While I was sitting in the shade of Jess' outdoor dining porch, a flash car rolled up the drive and four well-dressed guys got out and started talking to Matt. After a while they handed him a business card and left. Matt told me later that they were fruit marketers from Sydney hoping to make a deal with him to buy his fruit to sell in Sydney. I thought this was a good thing but Matt was cautious. He said fruit merchants from all over Australia arrive at this time of year and visit all the mango farms, but one has to be careful in dealing with them. They promise a good price for the fruit but when it comes to paying send only half or less, claiming it was damaged on delivery or the market wasn't as good as expected and other sundry scams. A farmer can lose out big-time, especially when he also has to pay for the shipping. Matt was even sent to the city a while ago to see how the fruit markets operated and saw first hand how growers like him often ended up with the short end of the stick. He said you just had to find a dealer you can trust because there were plenty of sharks about who would rip you off in a heartbeat. Those four guys who talked to him on the drive looked a bit suspect to me.

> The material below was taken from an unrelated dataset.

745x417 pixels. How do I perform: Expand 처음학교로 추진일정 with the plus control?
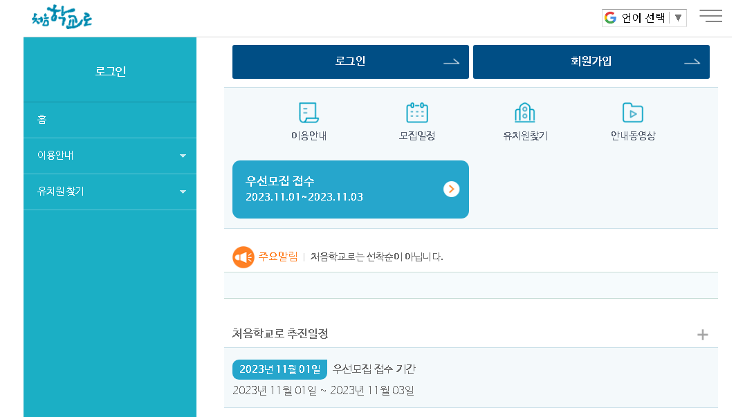coord(703,334)
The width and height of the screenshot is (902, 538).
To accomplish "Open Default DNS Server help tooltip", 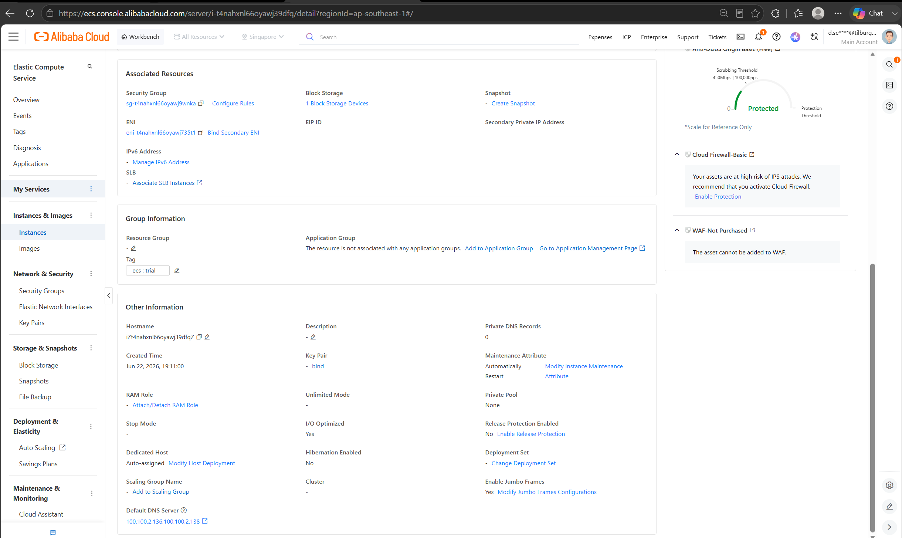I will (x=184, y=510).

Then there was harvest time in November and December which was particularly hectic and crucial to the profitability of the business. Mangoes all ripen at the same time which means a very busy two months. It also means that the money that keeps the farm going and the expenses paid all comes in at this one crucial period. Labour to pick and pack the mangoes is also hard to find, most of it coming from backpackers and itinerant workers.

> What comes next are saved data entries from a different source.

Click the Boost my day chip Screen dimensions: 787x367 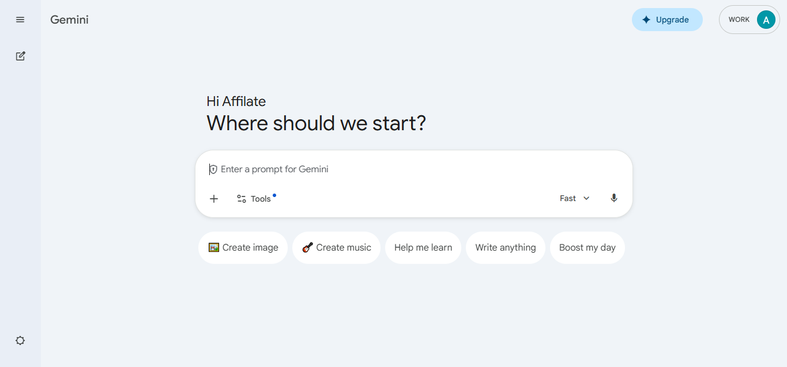coord(588,248)
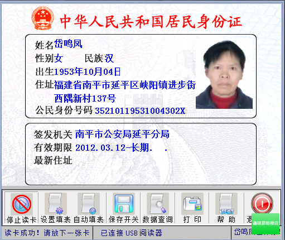The width and height of the screenshot is (285, 240).
Task: Click the red Exit power icon
Action: 262,203
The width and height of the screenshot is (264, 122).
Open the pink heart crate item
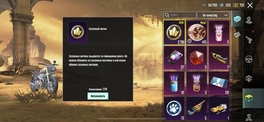coord(219,32)
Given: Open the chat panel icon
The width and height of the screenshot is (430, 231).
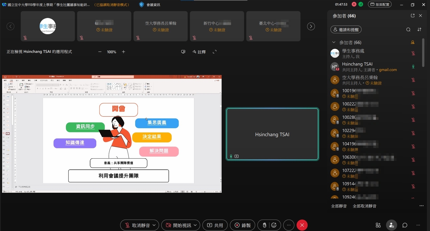Looking at the screenshot, I should (x=405, y=225).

Matt also told us that at harvest they only sold one third or less of the fruit grown. The rest was dumped as waste, even though it was of high quality and perfect to eat. The cause of this incredible waste was the market; people and shops only wanted perfect looking fruit. Anything with a spot or blemish, even though it was minute, was rejected. Consequently, over two thirds of the annual crop became a heap of compost; and this was just on Matt's farm, it's unimaginable what the waste must be across the whole state of Queensland. I was also left wondering why, with all this bounty only five hours by plane from New Zealand we have to put up with inferior Asian and South American tropical fruit in our shops. Darrell, Colin's son was also a bit perplexed when he visited his brother Steven in Hong Kong; he found Mareeba mangoes in the street stalls selling cheaper than in the shops of Mareeba. The market place is an odd beast indeed.

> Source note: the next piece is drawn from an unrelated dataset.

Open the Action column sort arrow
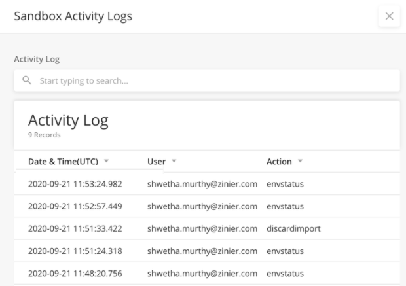The width and height of the screenshot is (406, 286). point(300,161)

We had a great time on the farm and I ate to excess the winter fruits on offer: pawpaws, watermelon, and a couple I had never seen before. Out in the Yard there was a huge tree with round maroon-coloured fruits the size of an average apple. Inside they were pinkish-white in colour and quite creamy in texture. The flavour was sugary sweet. I ate heaps of them. We also bought a couple of custard apples and I soon found the reason for the curious name; the flesh was like lumpy custard in texture. It was not unlike the strange maroon fruit in flavour.
A delicious custard apple
The rich maroon coloured fruit from the big tree in the yard
Stewy with Kip, the latest addition to his collection
At a beautiful waterfall near Tinaroo. Left to Right: Toby, a most thoughtful little boy
with a gentle and caring personality. Jack, very intelligent and studious. I think he will
be very academic. A great kid and incredibly mature for his age. Lexi, a little character
with a mind of her own but affectionate and a little sweetheart. Uncle David, not much going on there. Aunty Winnie, a smart Chinese cookie. Kip, everybody's favourite. A happy baby who smiles all the time. Grunda Stewart, like his brother, nothing to write home about.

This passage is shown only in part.